AUSTIN, TX — Two bills aimed at reforming marijuana laws in Texas have died in the legislature, when the deadline for advancing bills out of committee for consideration by the House passed last week.

Both bills, one that would have decriminalized marijuana possession and one that would have legalized marijuana for adults, were left pending in the House Calendar Committee when committee chair Todd Hunter (R-Corpus Christi) refused to schedule the bills for consideration by the full House.

House Bill 507, introduced by Rep. Joe Moody (D-El Paso), would have removed the threat of arrest, jail time, and a criminal record for possession of up to one ounce of marijuana and replace them with a civil fine of up to $250.  The bill had received initial approval in a 4-2 vote by the Texas House Committee on Criminal Jurisprudence.

House Bill 2165, introduced on Texas Independence Day in March by Rep. David Simpson (R-Longview), would have ended marijuana prohibition in Texas and allowed the plant to be regulated like tomatoes, jalapeños, coffee, or any other crop grown in the state.  A provision in the bill ensured that marijuana would still be illegal to consume for minors, except with parental supervision. The bill had received initial approval in a 5-2 vote by the Texas House Committee on Criminal Jurisprudence.
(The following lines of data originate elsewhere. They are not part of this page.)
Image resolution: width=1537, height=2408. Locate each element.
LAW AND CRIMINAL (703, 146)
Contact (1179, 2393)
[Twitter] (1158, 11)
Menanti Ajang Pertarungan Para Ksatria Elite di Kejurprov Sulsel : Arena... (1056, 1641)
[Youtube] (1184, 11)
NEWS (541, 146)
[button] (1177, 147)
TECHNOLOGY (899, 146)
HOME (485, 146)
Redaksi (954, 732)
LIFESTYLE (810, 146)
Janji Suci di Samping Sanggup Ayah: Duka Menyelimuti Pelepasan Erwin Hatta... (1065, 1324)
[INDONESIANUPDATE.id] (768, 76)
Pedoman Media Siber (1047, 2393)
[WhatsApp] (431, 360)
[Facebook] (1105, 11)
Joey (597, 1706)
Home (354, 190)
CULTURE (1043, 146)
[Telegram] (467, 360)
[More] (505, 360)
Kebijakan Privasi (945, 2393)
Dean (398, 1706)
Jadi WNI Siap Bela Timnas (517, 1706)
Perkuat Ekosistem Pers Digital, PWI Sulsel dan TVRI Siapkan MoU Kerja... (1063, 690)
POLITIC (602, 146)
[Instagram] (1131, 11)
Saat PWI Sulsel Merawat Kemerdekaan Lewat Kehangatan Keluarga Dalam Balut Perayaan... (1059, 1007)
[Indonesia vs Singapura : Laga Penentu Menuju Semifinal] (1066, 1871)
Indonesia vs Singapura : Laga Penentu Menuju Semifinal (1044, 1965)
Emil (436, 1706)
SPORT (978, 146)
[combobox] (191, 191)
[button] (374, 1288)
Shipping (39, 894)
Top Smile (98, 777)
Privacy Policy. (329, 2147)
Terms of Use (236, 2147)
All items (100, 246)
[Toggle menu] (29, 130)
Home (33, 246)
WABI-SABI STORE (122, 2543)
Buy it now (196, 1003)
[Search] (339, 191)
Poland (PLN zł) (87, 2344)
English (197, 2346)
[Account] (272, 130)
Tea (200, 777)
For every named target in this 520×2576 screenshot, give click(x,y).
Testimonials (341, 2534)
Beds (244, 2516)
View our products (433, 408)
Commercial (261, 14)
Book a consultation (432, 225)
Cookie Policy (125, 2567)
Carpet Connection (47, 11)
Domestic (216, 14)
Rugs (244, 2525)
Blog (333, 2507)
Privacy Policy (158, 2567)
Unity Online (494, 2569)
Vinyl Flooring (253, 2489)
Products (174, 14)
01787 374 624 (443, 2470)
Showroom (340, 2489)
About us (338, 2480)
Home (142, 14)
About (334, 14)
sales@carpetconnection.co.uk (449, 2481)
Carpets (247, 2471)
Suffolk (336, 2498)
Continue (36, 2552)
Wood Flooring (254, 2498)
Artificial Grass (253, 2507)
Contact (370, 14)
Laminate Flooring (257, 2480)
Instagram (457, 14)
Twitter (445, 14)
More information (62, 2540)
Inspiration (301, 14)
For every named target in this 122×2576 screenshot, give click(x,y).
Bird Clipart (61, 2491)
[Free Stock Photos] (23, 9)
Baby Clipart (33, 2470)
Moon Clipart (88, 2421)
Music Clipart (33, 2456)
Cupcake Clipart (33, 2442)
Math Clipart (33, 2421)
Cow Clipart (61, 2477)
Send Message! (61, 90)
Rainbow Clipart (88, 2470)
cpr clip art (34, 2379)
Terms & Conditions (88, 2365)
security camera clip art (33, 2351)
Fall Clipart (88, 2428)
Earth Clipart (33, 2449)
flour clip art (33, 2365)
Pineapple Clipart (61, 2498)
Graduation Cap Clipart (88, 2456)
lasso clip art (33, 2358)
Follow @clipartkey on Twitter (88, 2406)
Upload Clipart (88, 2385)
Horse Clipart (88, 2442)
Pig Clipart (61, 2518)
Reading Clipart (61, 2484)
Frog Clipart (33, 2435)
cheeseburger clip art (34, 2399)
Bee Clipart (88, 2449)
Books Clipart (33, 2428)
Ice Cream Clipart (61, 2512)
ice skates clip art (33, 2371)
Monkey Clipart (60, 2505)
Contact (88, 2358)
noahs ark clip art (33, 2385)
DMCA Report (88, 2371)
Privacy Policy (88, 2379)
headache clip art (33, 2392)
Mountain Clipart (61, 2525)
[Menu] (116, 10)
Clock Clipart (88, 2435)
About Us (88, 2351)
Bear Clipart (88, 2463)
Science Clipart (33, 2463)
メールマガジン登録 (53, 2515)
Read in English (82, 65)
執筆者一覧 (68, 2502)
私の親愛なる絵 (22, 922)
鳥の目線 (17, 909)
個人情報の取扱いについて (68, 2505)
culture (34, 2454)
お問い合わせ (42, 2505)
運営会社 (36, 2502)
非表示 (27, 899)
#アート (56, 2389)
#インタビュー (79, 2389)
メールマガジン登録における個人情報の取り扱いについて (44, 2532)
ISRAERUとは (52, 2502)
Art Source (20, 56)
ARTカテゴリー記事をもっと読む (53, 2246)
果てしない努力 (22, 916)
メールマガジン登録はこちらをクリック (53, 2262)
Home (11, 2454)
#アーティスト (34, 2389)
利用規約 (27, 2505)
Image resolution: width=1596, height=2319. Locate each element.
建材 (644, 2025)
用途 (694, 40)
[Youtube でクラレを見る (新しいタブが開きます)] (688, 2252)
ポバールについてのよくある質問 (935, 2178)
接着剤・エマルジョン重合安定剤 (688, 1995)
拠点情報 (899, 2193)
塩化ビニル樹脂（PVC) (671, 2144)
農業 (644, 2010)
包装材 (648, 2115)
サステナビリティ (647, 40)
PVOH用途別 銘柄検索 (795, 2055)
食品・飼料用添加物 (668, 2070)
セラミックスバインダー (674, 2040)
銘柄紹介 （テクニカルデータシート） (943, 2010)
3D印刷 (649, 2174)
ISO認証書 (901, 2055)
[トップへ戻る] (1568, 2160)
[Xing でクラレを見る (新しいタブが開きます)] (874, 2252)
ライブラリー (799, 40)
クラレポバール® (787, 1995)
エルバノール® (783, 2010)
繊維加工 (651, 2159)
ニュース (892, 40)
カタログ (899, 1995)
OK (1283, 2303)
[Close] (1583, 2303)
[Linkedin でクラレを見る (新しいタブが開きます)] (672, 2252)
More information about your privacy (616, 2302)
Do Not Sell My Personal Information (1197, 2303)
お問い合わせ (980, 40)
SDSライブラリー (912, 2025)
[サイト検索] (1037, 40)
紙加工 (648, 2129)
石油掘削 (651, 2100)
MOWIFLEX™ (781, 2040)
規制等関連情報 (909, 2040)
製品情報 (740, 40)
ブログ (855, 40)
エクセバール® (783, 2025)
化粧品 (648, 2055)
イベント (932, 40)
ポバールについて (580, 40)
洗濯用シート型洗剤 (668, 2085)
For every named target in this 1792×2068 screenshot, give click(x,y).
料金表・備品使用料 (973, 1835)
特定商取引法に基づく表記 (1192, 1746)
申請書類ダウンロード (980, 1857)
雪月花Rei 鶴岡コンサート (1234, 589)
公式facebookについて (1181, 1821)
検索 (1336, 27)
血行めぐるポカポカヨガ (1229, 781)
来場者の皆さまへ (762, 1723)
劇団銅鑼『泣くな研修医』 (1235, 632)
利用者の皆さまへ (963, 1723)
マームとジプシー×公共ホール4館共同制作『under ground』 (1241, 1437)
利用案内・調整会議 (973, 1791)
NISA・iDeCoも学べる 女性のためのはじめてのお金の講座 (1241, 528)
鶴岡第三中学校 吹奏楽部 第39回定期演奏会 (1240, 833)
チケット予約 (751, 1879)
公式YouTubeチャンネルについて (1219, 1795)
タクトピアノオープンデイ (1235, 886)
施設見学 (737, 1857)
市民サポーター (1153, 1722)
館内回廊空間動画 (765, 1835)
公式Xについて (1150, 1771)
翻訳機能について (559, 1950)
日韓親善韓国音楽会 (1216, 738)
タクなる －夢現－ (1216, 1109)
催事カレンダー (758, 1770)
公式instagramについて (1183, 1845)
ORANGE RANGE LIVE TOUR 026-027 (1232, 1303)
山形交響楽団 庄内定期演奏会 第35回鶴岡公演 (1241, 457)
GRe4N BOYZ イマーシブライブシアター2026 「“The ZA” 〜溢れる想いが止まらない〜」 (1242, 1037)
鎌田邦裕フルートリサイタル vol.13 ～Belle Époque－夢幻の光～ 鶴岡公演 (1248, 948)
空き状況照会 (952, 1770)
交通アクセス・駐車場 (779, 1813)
With other proposals to reform marijuana laws in Texas already defeated in committee, only one marijuana related proposal remains pending in the Texas legislature this year, House Bill 892/Senate Bill 339, which would create an extremely limited medical marijuana program that advocates say is unworkable.

That bill would only allow “low-THC cannabis” — which is defined in as containing less than .5% tetrahydrocannabinol (THC) by weight and over 10% cannabidiol (CBD) — but wording in the bill would most likely prevent the bill’s implementation. Most notably, the bill requires doctors to “prescribe” marijuana to patients, which is not allowed under current federal law and exposes doctors to federal criminal sanctions.  In other states that have implemented medical marijuana programs, doctors “recommend” medical marijuana to patients or “certify” patients to enroll in their states’ programs. Unlike “prescriptions,” recommendations and certifications are federally legal and protected under the First Amendment.

The clock is ticking on the legislative session, which ends on June 1.